La primera vez que vine a Berlín, me enamoré de la
ciudad y no sólo. Entonces empezaba a sonar Electroviral y
mi vida giró varias veces sobre sí misma. Las calles se llenaron de un sol
enternecedor y duro a un tiempo. Conocí, por primera vez, lo que significaba
vivir una ciudad llena de culturas, de historia, de ritmo, una ciudad en
movimiento. Me pudieron las ganas de estar aquí. Entonces me dije que volvería
a vivirla, que vendría a estar en ella varios meses, tal vez años. Era la
ciudad en la que quería habitar, porque de algún modo sentía ya que la ciudad se
había quedado conmigo. Diría que aún lo siento. Es la ciudad a la que volví
cuando necesitaba pasear, cuando necesitaba airearme. Sin embargo, ahora que
vuelvo a recorrer sus calles, casi diez años después, sé que los espacios son
los mismos, pero el significado es otro bien distinto. Recuerdo una librería en
Oranienburgerstraße donde compré, a un escaso kilómetro de la Brecht-Haus, un
libro de poemas de amor del poeta de Augsburgo. Entonces apenas podía entender
más de un par de versos y me propuse leerlo más adelante, siempre más adelante.
Hoy, paseando por esa misma calle he descubierto que la
librería no existe, que, realmente, la ciudad que me acogió un mes escaso ya no
existe. Los libros han sido sustituidos por copas caras de un bar elegante pensado
para turistas y las multinacionales que pueden existir en cualquier otra ciudad
del mundo están en cada esquina. Probablemente mi memoria me engañe y nada
fuera exactamente como yo pienso que era, eso es cierto, pero hoy, como cada
vez que piso estas calles, pienso en Heráclito. Antes pensaba que la ciudad no
era la misma. Hoy sé, con certeza, que yo tampoco lo soy.
Berlín me cambió la forma de entender Alemania y fue un
punto de inflexión en mi vida. Hoy lo certifico.

### [Datos extraídos]
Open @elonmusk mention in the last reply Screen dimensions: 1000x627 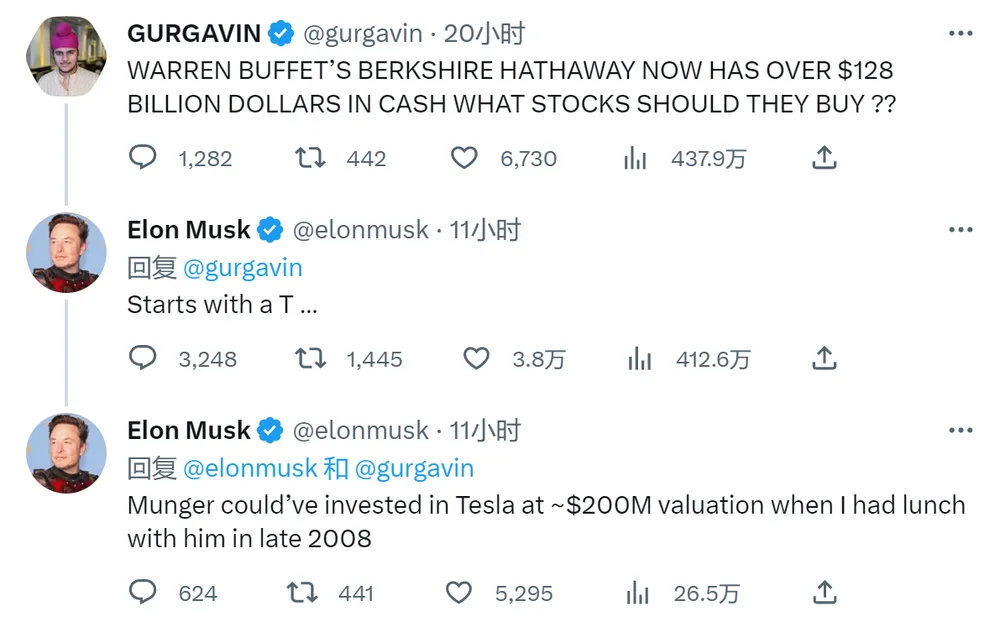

==

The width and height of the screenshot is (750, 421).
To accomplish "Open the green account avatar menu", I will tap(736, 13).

### [Instrucciones]
En el texto sobre Berlín, ¿en qué calle estaba la librería donde se compró el libro de poemas de amor?

### [Respuesta]
En Oranienburgerstraße, a un escaso kilómetro de la Brecht-Haus.